= Problem details =
Gather up every line from the entries below that uses the word "computer".

[Stored data]
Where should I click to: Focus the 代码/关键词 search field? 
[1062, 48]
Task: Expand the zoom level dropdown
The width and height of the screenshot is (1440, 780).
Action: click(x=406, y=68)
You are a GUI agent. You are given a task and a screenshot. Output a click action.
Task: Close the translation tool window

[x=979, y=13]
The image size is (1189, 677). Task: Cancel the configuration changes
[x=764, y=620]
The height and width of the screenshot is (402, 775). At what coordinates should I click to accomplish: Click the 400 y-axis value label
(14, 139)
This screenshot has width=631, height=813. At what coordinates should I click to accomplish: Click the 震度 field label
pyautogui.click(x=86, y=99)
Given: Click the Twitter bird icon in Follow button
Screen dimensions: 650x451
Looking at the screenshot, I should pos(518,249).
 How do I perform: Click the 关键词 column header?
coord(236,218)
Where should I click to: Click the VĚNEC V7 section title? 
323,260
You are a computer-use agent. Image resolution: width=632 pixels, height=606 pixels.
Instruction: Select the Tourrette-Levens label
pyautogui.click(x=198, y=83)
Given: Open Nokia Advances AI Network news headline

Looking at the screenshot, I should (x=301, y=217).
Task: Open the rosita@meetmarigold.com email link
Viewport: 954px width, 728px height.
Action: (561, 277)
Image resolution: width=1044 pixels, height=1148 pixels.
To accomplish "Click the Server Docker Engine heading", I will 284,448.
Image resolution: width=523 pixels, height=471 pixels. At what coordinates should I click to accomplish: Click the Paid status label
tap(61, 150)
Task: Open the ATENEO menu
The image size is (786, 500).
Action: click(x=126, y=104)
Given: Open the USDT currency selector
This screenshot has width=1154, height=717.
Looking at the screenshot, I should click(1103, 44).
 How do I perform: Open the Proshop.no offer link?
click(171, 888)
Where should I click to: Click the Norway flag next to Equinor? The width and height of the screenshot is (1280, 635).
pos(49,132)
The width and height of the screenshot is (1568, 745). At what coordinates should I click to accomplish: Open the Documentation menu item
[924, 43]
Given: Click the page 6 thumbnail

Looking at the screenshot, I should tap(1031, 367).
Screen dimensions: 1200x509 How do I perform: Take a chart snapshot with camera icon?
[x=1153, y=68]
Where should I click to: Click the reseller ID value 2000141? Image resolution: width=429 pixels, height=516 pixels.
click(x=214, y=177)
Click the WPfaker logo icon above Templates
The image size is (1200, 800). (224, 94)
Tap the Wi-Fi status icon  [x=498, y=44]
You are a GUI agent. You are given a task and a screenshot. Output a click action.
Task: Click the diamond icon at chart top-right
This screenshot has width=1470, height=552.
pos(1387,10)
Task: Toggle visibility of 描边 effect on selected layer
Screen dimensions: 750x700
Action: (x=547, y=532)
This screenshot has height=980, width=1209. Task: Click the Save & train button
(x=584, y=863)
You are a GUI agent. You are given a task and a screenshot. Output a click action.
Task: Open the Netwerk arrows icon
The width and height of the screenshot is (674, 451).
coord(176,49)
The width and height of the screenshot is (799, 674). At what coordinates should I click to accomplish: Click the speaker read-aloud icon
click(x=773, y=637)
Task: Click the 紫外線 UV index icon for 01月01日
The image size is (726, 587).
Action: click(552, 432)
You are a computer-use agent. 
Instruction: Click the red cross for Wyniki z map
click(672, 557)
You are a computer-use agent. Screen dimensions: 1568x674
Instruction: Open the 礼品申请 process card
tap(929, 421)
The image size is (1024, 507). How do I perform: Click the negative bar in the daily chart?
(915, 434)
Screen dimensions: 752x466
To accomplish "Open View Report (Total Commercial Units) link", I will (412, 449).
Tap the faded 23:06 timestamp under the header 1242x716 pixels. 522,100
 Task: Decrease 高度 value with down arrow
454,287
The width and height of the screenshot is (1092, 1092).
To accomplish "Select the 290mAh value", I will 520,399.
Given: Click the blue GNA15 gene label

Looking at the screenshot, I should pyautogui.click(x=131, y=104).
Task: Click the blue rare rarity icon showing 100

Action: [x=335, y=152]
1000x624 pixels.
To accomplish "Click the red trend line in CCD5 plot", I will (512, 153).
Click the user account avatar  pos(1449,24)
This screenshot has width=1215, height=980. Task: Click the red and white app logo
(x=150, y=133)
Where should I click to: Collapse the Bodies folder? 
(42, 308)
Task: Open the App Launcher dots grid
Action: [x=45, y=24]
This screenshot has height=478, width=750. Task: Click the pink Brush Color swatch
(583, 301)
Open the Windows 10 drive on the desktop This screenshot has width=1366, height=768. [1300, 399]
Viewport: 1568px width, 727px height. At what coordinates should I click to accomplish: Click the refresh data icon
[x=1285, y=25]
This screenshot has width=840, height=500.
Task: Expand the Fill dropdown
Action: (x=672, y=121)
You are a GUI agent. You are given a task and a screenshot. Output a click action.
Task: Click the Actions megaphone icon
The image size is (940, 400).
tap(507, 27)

= Worked solution =
You are a computer-use agent. Image resolution: width=632 pixels, height=606 pixels.
You are a computer-use agent. 
You are a computer-use agent. Screen dimensions: 1568x674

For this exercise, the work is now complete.